Etrafı kolaçan ediyor ve pencereyi gizleyen perdeyi kıyıklayarak dışarıyı gözlüyor. Aynı hızda yanımda bitiyor ve soğuk teni bileğimi kavrayarak dışarı çıkarıyor. Havanın çoktan aydınlandığını dışarı çıktığımız da anlıyorum. Yüzüme vuran serin hava titrememe neden oluyor ve soğuk burnumu yakıyor.

Beni arabanın ön koltuğuna bindirir bindirmez direksiyonun başına geçiyor. Anahtarı takıyor ve arabayı çalıştırıyor. Bunları öyle hızlı yapıyor ki ona yetişemiyorum. Yüzüm nedense torpidoyla ön cam arasında duruyor ve onu izliyorum. Sonra biri dışarıdan sesleniyor. Sese öyle hızlı dönüyorum ki adamın yüz ifadesi değişiyor. Gri renginde uzun röpdöşambr'ını önünde bağlamış şekilde duruyor. Sol kulağının üstünde beyaz uzun bir şey var ve bize gülümseyerek el sallıyor.

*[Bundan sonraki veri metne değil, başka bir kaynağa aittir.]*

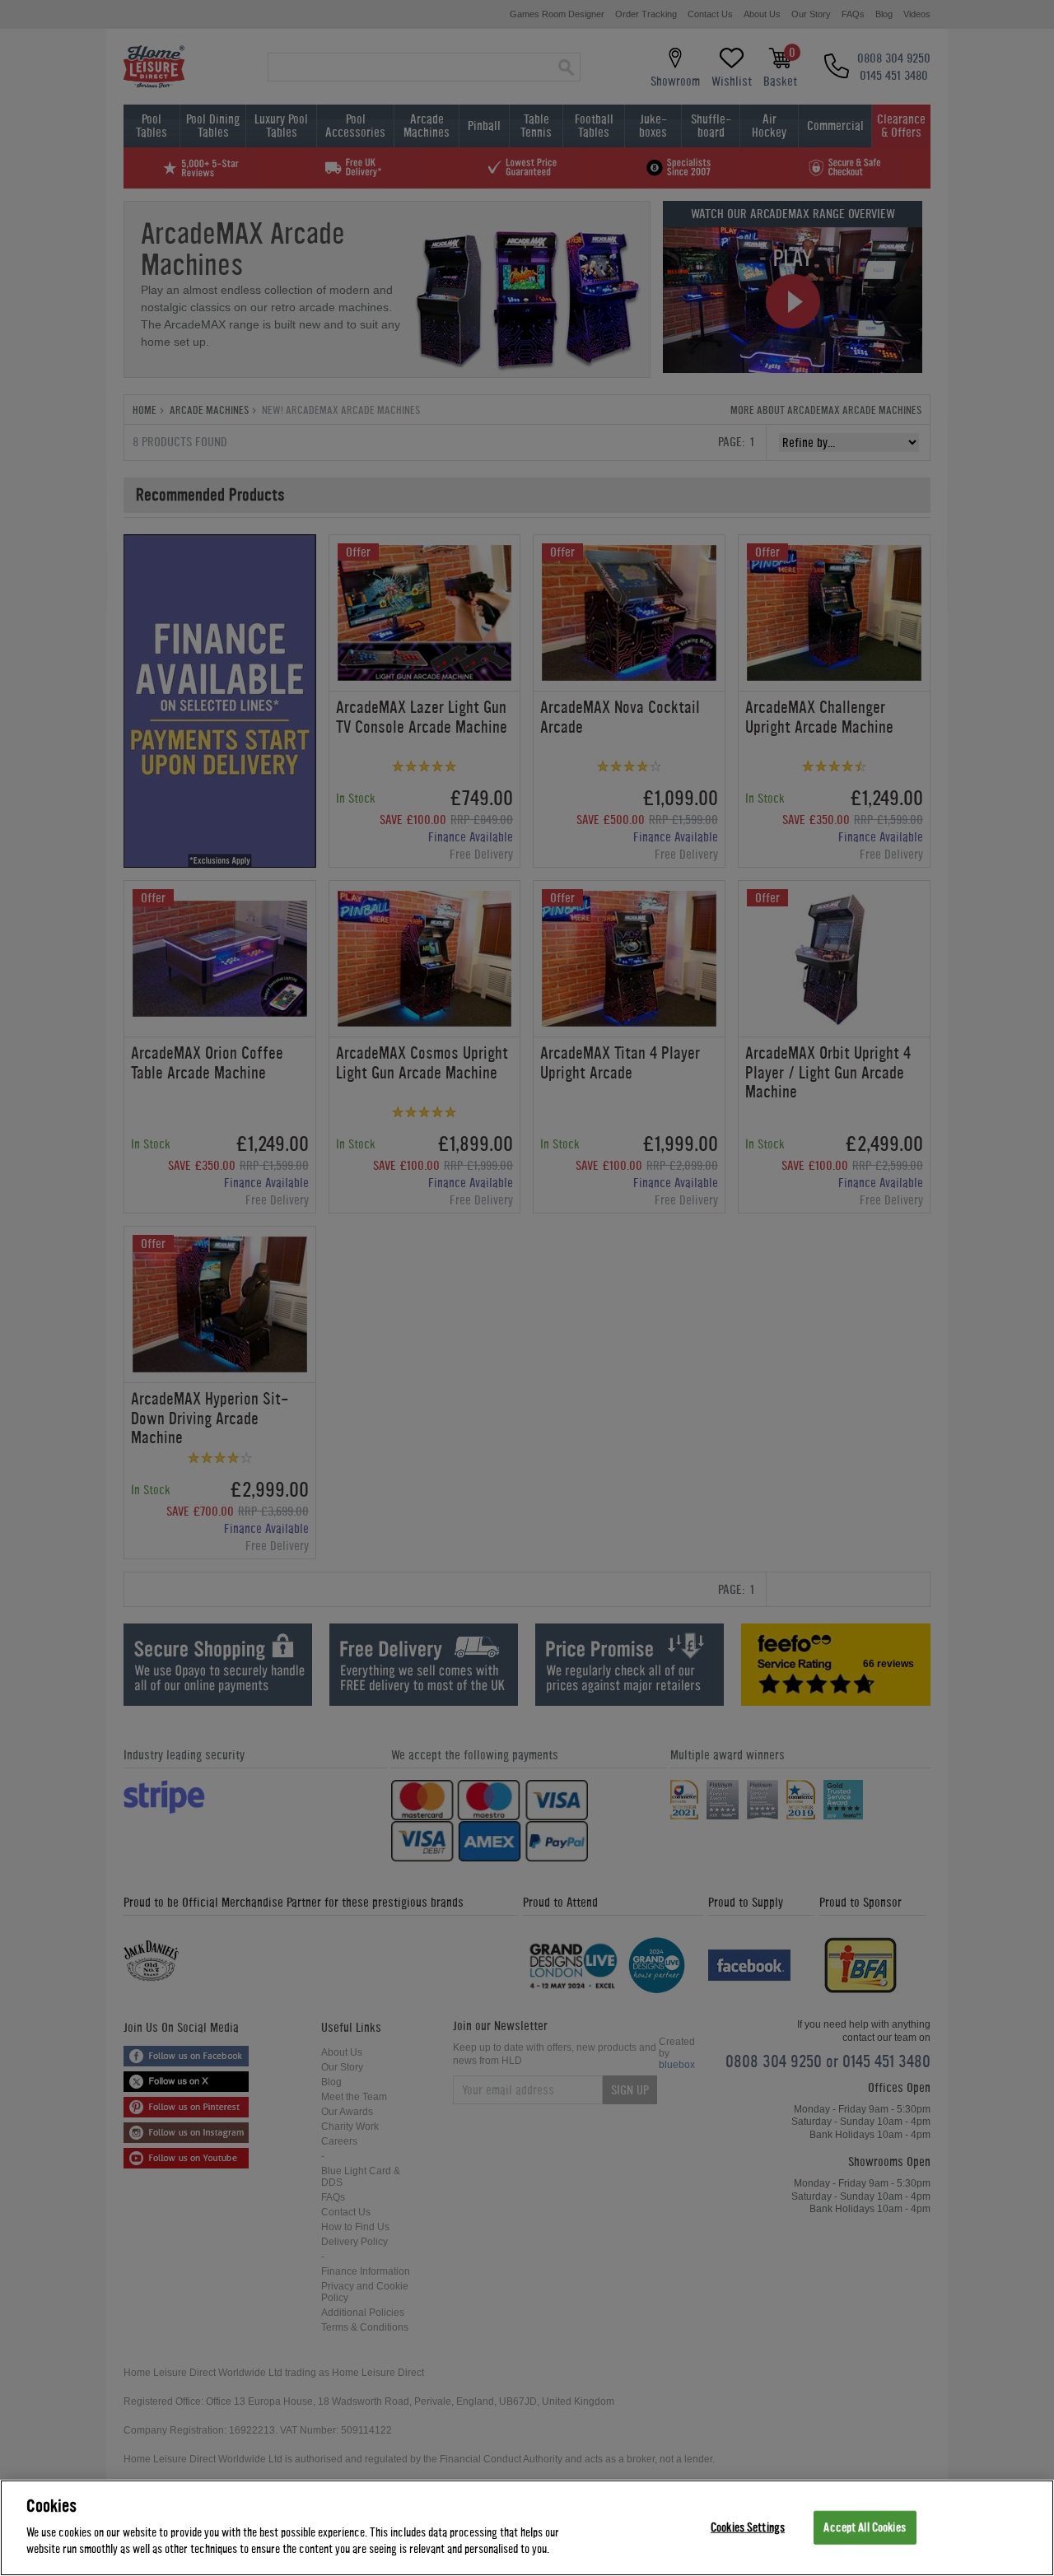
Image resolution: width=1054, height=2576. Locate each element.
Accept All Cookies (864, 2527)
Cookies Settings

"Günaydın...Nereye gidiyorsunuz? " Diyor. Ona baktığım da ise yüzünde maske olmadığını görüyorum. Şaşırıyorum çünkü maskesi vardı, az önce de onu izliyordum. Ya da izlediğimi sanıyordum çünkü şuan ilk kez katilimin yüzünü görüyorum. Yanakları hafif kızarmış şekilde adama bakıyor. Kalın biçimli dudakları hafif aralık sanki kâl gelmiş gibi hiç hareket etmeden öylece bakıyor.

İrkilerek kapıya doğru sıçrıyorum. Vücudum ısınmaya başlıyor. Nefesim sıklaşıyor...

Adam ise bir şeyler söyleyip el-kol hareketleri yapıyor. Gözlerimi ayırmadan onu izliyorum. Bir anda masum bir tebessüm sunuyor. Hayır hayır sinsice, altında bir şey yatan bir tebessüm bu. Sadece benim görebildiğim, benim anlayabildiğim tebessüm.

"Tatile çıkıyoruz, uzun bir süre burada olmayacağız." Diyor ve gözlerinde bir parıltı geçiyor. Sesi, kulaklarıma sanki başka birisine aitmiş gibi geliyor. İyice siniyorum olduğum yere. Boğazımda ki yumru büyüyor ve acıyor. Hiç duymadığım bu erkek sesi en büyük korkum oluyor. Beynime ardından kulaklarıma kazınıyor.

"Abi-kardeş gezeceksiniz demek. İyi yolculuklar. " Abi- kardeş olduğumuzu söylemesi şok üstüne şoka uğratıyor. Algılayamıyorum. Etrafıma bakıyorum tanıyamıyorum bir yeri. Ait değil mişim gibi ama bir o kadar da ait mişim gibi hissediyorum.

Başını sallıyor ve bana bakıyor. Gözlerinde ki o vahşiliği, canavarı bir ben mi görüyorum? Güneş yüzüne vuruyor, elmacık kemikleri kızarmaya devam ediyordu. Kahve gözleri güneş vurunca çok... Çok güzel gözüküyordu.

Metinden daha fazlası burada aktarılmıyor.